### Objective A
List every person named in the August 30, 2010 humor post.
### Objective B
Using the August 30, 2010 humor post, answer the following:
(i) How many Komodo dragons hatched at the Los Angeles Zoo?
(ii) To how many years in prison was the California man sentenced?
(iii) How much money did Jay Leno raise for Gulf Coast recovery?
### Objective C
Reproduce the passage of the August 30, 2010 humor post between "Joke of the" and "came from eggs.", inclusive.
---------- Provided text
Monday, August 30, 2010

"Closer To Stalling"

Joke of the Day: A massacre caused by a mushroom hunter in Italy has caused 18 deaths. Or, as we call that in America, "Super Mario Brothers".

Justin Bieber postponed his performance Sunday at the New York State Fair. Let me be the first to say, "Thank God!".

Twenty two Komodo dragons hatched from eggs at the Los Angeles Zoo. I don't know what makes them scarier: the fact that they are dragons or the fact that they came from eggs.

More than 500 National Guard troops are being deployed to Arizona to help with border security. Apparently our government has never heard the common saying, "If it ain't broke, don't fix it".

The government says the economy is getting closer to stalling. If the economy stalls any longer, it could be mistaken for President Obama.

A California man was sentenced to 16 years in prison for killing an acquaintance who complained about his singing. In related news, Simon Cowell has gone into hiding.

Jay Leno raised $100,000 to go towards Gulf Coast recovery from the oil spill. Apparently he has too many jokes in his routine, so he's eliminating some of them.
--------------------
---------- Data segment
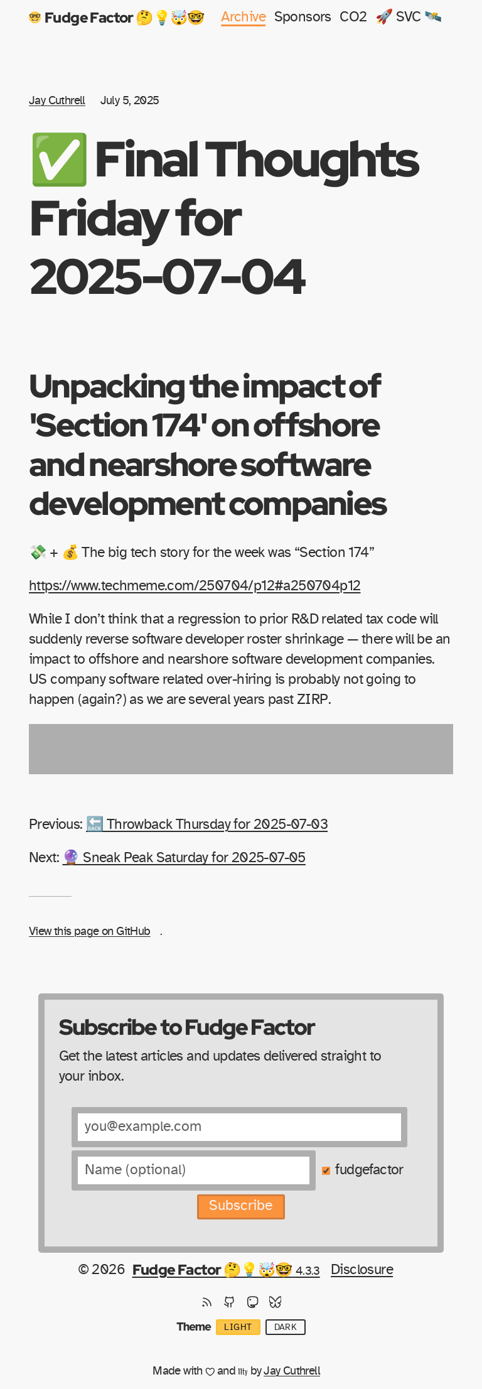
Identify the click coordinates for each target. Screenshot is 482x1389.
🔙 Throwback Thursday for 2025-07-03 (207, 825)
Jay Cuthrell (57, 101)
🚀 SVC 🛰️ (408, 17)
--------------------
### Correct response A
Justin Bieber, President Obama, Simon Cowell, Jay Leno

### Correct response B
(i) Twenty two
(ii) 16 years
(iii) $100,000

### Correct response C
Joke of the Day: A massacre caused by a mushroom hunter in Italy has caused 18 deaths. Or, as we call that in America, "Super Mario Brothers".

Justin Bieber postponed his performance Sunday at the New York State Fair. Let me be the first to say, "Thank God!".

Twenty two Komodo dragons hatched from eggs at the Los Angeles Zoo. I don't know what makes them scarier: the fact that they are dragons or the fact that they came from eggs.